* **DIRECTIONS**: Return every line of the data below that contains the string "screenshot". Case counts.

*** EXCERPTED DATA ***

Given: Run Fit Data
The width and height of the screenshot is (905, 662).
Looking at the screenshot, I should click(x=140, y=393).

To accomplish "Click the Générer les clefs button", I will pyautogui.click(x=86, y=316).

***
*** EXCERPTED DATA ***

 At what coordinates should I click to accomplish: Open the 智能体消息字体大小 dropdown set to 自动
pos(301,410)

***
*** EXCERPTED DATA ***

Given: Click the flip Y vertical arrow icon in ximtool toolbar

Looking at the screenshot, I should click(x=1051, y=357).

***

* **RESULT FOR THIS EXERCISE**:
The width and height of the screenshot is (905, 662).
Looking at the screenshot, I should click(x=140, y=393).
Looking at the screenshot, I should click(x=1051, y=357).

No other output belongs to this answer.